* TEXT BLOCK
┄┄┄┄┄┄┄┄┄┄┄┄┄┄┄┄┄┄┄┄
Paul DiLeo is the founder of Grassroots Capital Management PBC based in Plainfield, MA, and has over three decades of experience in development finance and 20 years of experience in the microfinance sector. Paul has worked extensively in Russia, Nicaragua, India, Argentina, Bosnia, Nigeria and many other countries, and for the U.S. Treasury and Federal Reserve Bank of New York.
Ira Lieberman worked for the World Bank from 1994 to 2003, and was founding director of the CGAP Secretariat, the de facto administrative office of the microfinance sector globally. His last book, In Good Times Prepare for Crisis, is a sweeping historical analysis of the reasons why nations, in good times, don’t really do enough to prepare for the next crisis.
Both have homes in the Berkshires, and spoke in August with the BJV about some of the themes they’ll cover in their September 24 Zoom presentation. The conversation has been edited for clarity and length.
Berkshire Jewish Voice: Tell us a little about the origins of microfinance.
┄┄┄┄┄┄┄┄┄┄┄┄┄┄┄┄┄┄┄┄
Repeat the text on the two microfinance speakers in full, word for word. The records that come next are drawn from a separate source.
┄┄┄┄┄┄┄┄┄┄┄┄┄┄┄┄┄┄┄┄
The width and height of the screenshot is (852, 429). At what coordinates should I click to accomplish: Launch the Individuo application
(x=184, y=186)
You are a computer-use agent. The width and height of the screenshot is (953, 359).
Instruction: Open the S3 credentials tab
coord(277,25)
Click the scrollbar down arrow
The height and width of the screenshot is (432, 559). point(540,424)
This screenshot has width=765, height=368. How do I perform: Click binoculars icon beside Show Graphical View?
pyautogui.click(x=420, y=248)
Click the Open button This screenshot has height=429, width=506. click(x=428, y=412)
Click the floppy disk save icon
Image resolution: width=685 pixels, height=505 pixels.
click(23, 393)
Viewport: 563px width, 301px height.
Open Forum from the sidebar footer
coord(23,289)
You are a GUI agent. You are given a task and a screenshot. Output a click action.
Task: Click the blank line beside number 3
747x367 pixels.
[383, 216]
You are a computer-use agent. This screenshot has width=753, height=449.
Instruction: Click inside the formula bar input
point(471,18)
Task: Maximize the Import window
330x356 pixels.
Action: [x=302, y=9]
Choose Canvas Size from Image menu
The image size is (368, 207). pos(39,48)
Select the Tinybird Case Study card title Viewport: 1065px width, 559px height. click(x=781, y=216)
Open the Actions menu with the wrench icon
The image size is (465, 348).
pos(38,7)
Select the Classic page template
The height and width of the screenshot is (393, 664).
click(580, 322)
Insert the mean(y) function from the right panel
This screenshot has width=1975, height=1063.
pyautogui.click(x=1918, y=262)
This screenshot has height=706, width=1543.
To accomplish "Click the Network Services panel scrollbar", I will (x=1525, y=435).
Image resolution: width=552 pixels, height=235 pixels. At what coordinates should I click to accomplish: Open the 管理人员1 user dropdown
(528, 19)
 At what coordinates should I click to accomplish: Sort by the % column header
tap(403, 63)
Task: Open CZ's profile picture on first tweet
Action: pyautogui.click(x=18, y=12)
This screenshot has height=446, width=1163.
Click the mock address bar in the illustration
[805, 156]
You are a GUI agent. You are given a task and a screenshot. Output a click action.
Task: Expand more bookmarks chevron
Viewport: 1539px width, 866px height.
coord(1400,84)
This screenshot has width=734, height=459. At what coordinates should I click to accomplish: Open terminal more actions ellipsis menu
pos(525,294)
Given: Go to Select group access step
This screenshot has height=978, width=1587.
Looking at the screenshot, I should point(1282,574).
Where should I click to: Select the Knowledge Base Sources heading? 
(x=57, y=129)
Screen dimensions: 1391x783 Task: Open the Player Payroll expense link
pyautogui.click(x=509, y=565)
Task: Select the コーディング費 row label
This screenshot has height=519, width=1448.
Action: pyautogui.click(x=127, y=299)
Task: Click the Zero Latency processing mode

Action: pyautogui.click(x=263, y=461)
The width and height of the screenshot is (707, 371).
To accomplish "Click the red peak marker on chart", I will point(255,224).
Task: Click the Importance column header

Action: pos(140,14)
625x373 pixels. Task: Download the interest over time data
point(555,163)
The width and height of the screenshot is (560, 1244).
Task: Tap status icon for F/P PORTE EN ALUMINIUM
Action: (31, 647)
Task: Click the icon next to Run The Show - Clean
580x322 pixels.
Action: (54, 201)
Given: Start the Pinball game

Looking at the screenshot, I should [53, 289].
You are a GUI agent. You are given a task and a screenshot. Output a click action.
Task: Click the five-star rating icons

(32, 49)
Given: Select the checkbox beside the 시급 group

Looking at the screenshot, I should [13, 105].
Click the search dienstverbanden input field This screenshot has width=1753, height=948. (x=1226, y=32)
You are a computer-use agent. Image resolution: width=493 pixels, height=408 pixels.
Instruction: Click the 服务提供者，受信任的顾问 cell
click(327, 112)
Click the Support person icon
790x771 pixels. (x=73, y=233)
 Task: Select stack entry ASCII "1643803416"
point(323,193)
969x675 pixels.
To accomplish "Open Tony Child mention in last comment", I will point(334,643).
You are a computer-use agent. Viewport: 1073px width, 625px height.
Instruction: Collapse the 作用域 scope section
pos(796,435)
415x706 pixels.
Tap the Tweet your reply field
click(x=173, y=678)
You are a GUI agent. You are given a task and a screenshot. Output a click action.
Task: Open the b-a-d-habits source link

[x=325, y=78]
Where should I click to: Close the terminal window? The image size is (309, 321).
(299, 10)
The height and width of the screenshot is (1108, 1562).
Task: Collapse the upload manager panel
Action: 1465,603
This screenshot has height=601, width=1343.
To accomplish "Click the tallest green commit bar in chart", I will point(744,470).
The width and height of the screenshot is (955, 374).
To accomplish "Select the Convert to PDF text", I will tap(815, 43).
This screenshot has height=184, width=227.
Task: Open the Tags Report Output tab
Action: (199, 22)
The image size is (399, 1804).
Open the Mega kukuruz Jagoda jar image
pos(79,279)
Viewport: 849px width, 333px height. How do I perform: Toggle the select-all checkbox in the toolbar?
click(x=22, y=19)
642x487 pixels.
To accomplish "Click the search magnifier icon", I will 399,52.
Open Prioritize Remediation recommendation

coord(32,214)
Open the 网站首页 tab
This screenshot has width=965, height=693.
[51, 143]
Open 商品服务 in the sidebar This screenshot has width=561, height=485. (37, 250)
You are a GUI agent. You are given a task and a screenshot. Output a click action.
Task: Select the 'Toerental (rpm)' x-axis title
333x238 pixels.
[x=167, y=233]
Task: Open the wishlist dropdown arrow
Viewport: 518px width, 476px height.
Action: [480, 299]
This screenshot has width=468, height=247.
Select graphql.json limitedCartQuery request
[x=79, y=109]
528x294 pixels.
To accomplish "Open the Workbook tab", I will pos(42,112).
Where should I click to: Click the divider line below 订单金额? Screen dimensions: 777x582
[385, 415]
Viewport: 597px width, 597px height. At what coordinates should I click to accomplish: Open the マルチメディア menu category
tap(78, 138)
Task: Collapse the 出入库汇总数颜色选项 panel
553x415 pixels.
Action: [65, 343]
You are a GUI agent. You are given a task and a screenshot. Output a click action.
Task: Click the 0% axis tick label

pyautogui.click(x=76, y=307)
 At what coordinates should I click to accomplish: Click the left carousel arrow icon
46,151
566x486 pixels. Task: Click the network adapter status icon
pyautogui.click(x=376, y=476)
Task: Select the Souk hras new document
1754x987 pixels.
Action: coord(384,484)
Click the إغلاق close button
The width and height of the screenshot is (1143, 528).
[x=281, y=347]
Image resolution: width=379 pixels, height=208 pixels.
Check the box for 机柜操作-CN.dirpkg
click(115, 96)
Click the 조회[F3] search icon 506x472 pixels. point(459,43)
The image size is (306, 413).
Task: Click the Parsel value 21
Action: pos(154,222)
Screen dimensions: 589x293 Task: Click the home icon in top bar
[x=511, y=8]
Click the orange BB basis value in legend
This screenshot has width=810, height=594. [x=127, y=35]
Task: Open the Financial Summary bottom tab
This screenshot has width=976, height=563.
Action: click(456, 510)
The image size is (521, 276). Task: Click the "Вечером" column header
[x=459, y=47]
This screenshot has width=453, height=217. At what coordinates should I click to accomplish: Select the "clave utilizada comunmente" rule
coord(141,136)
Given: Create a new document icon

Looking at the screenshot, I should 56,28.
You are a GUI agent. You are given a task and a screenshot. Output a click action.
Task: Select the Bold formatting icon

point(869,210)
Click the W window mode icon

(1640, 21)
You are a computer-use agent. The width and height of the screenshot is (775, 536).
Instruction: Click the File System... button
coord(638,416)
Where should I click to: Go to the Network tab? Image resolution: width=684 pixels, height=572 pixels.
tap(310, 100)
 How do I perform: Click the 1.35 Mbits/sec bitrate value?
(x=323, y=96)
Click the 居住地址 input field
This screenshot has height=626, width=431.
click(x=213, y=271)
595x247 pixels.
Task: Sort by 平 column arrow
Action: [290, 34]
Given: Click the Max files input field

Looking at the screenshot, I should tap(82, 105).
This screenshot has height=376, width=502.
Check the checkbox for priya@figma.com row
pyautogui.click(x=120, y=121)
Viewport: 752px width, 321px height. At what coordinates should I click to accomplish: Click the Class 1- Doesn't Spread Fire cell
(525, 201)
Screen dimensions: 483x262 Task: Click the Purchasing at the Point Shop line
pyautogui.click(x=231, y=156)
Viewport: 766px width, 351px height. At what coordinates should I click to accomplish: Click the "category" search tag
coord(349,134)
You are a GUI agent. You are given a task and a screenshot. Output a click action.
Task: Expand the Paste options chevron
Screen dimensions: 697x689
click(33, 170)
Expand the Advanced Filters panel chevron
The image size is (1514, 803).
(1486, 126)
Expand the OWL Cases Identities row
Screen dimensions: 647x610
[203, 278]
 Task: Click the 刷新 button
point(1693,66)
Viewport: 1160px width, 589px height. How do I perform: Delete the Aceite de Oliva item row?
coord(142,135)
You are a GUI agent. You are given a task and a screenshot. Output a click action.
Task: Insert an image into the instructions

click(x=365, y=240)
┄┄┄┄┄┄┄┄┄┄┄┄┄┄┄┄┄┄┄┄
* OUTPUT
Paul DiLeo is the founder of Grassroots Capital Management PBC based in Plainfield, MA, and has over three decades of experience in development finance and 20 years of experience in the microfinance sector. Paul has worked extensively in Russia, Nicaragua, India, Argentina, Bosnia, Nigeria and many other countries, and for the U.S. Treasury and Federal Reserve Bank of New York.
Ira Lieberman worked for the World Bank from 1994 to 2003, and was founding director of the CGAP Secretariat, the de facto administrative office of the microfinance sector globally. His last book, In Good Times Prepare for Crisis, is a sweeping historical analysis of the reasons why nations, in good times, don’t really do enough to prepare for the next crisis.
Both have homes in the Berkshires, and spoke in August with the BJV about some of the themes they’ll cover in their September 24 Zoom presentation. The conversation has been edited for clarity and length.
Berkshire Jewish Voice: Tell us a little about the origins of microfinance.